Saved data entries
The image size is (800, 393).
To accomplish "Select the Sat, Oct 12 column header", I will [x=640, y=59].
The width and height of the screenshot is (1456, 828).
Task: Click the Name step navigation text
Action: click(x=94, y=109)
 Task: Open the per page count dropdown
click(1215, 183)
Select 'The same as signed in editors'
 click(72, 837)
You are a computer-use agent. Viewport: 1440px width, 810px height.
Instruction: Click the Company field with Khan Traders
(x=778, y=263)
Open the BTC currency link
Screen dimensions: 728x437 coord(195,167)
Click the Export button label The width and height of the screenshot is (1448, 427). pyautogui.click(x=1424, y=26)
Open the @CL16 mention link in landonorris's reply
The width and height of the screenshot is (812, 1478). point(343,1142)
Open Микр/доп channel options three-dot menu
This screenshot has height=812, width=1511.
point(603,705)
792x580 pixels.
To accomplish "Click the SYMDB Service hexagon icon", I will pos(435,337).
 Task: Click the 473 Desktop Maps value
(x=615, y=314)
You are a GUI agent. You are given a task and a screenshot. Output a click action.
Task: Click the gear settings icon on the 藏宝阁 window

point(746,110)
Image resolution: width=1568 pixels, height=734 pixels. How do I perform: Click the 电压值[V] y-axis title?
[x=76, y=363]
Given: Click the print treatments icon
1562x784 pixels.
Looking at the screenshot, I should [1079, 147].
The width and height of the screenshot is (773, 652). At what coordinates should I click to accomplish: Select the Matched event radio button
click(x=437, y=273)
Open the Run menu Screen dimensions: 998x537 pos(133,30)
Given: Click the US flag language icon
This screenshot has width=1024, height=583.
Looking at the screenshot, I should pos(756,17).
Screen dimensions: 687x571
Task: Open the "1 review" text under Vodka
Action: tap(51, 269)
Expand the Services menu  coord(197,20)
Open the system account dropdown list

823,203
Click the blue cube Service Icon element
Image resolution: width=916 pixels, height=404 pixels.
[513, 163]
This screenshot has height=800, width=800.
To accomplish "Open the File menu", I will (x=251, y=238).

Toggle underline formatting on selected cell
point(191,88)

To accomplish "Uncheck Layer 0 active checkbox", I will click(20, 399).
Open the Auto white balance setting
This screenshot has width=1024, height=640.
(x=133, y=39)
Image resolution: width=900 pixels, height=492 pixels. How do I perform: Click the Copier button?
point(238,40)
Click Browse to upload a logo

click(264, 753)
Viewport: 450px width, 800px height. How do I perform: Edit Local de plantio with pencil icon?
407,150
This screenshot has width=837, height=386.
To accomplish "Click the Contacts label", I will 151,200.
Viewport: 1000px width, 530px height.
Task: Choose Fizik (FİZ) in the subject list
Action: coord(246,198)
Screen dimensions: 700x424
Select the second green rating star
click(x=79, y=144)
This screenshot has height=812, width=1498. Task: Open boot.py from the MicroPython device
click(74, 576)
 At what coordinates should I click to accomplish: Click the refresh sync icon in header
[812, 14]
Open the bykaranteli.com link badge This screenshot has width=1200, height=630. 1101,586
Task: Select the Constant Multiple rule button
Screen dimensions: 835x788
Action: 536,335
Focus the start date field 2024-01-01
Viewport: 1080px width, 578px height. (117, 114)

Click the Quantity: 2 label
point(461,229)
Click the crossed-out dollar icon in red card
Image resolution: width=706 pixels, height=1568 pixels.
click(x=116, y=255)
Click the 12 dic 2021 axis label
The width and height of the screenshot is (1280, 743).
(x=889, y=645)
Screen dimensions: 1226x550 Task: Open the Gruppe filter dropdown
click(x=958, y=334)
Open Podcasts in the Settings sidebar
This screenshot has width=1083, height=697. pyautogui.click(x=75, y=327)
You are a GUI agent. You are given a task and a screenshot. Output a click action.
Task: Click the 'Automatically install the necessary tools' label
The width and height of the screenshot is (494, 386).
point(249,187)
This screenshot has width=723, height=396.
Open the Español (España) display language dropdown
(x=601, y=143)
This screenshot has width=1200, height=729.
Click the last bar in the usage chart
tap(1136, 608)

_EXERCISE GOAL_
Every line that contains the string "menu" should be returned from the data.

_ANSWER TO THE EXERCISE_
Open Микр/доп channel options three-dot menu
Open the Run menu Screen dimensions: 998x537 pos(133,30)
Expand the Services menu  coord(197,20)
To accomplish "Open the File menu", I will (x=251, y=238).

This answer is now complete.